Yağma, yolsuzluk, hırsızlık, ganimet vb… vb… vb…

Bu kadar kısa bir sürede, yakın zamanda yayınlanıp herkesin merakla okuduğu İzmir Büyükşehir Belediyesi ile İZFAŞ ve İZDOĞA şirketlerinin 2024 yılı denetim raporları sayesinde hiç bilmediğimiz, haberdar olmadığımız yeni bilgilerle karşılaştık; kıyıda köşede kalmış gizli kuytularda % 49 hisselerle ve özel amaçlarla kurulmuş birtakım hibrit şirketler sayesinde belediye hizmetlerinden başka işlerin “özel” ya da kamuoyunca bilinip tanınmayan kişilerle birlikte nasıl kotarıldığını öğrendik.

AKP iktidarı süresince, o eski bildiğimiz mali denetim kurumu Sayıştay‘ın cemaat örgütlenmeleri nedeniyle Sayıştay olmaktan çıktığını ve yayınlanan denetim raporlarının sansürlenip yayınlandığını bilmekle birlikte; her yıl yayınlanan Sayıştay denetim raporlarını izleyip okumanın bize böyle sürprizler getirdiğini görmek de hoş, güzel bir şey…

İşte o nedenle, bize bir sürpriz gibi gelen bu yeni bilgilerle sayısının 27’den 33’e çıktığını öğrendiğimiz 16 belediye şirketiyle bu şirketlerin hissedarı olduğu 17 şirketi; daha doğrusu, koskocaman bir belediye holdingini yeniden masaya yatırıp incelemeye karar verdim.

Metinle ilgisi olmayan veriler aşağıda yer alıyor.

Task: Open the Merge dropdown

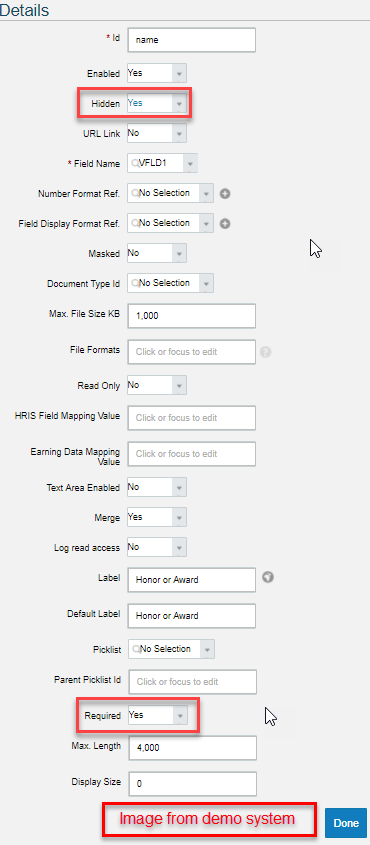Action: coord(157,518)
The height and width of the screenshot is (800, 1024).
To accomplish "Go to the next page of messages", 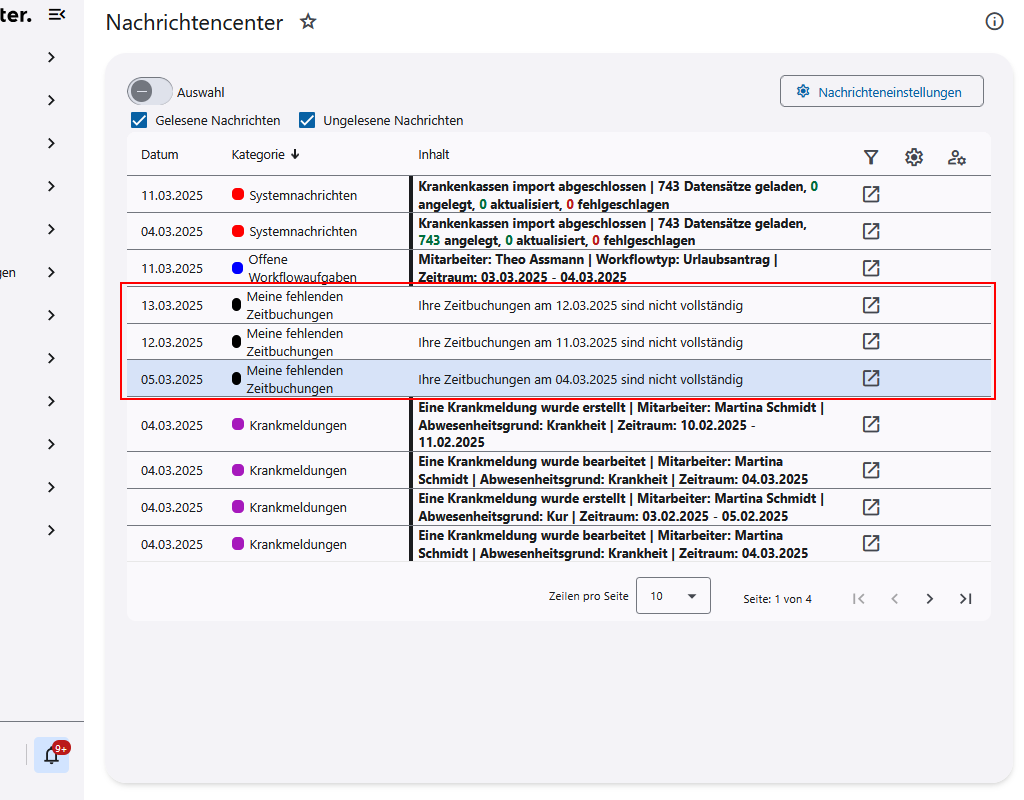I will click(x=929, y=599).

Ancak bundan önce, çoğunluk hissesi İzmir Büyükşehir Belediyesi‘ne ait şirketlerle bu şirketlerin ortak olduğu toplam 33 şirketin adını, güncel sermaye miktarını, kayıtlı olduğu ticaret müdürlüğü bilgisiyle sicil numarasını, şirketle ilgili en son ilamın yayınlandığı Türkiye Ticaret Sicili Gazetesi (TTSG) yayın tarihini, yönetim kurulu üyelerini ve genel müdürle yardımcılarını gösteren en yeni listeyi sizlerle paylaşmak isterim.

Tabii ki bu arada, şirketlerden birini alıp yerine başka birini koymaya meraklı ve hevesli, bunu adeta bir oyuna ya da alışkanlığa dönüştüren yeni belediye başkanı Cemil Tugay boş durmayıp yeni görevlendirme yazılarının altına imzalar atmamışsa…

Ayrıca bu listenin, söz konusu şirketlerin İnternet sayfasındaki “Bilgi Toplumu Hizmetleri” bölümündeki bilgi ve belgelerle TTSG‘nde yayınlanan ilamlar dikkate alınarak hazırlandığını, son günlerde gündeme gelen İstanbul Büyükşehir Belediye Başkanı Ekrem İmamoğlu‘nun İzmir‘e yolladığı yeni genel sekreter Ramazan Ercan‘ın Cemil Tugay‘ın bu görevden ayrılmasından sonra İZFAŞ yönetim kurulu başkanı olduğuna dair haberlerde olduğu gibi, henüz TTSG‘nde yayınlanmamış olan yeni görevlendirmelerin bu listede yer almadığını ifade etmek isterim.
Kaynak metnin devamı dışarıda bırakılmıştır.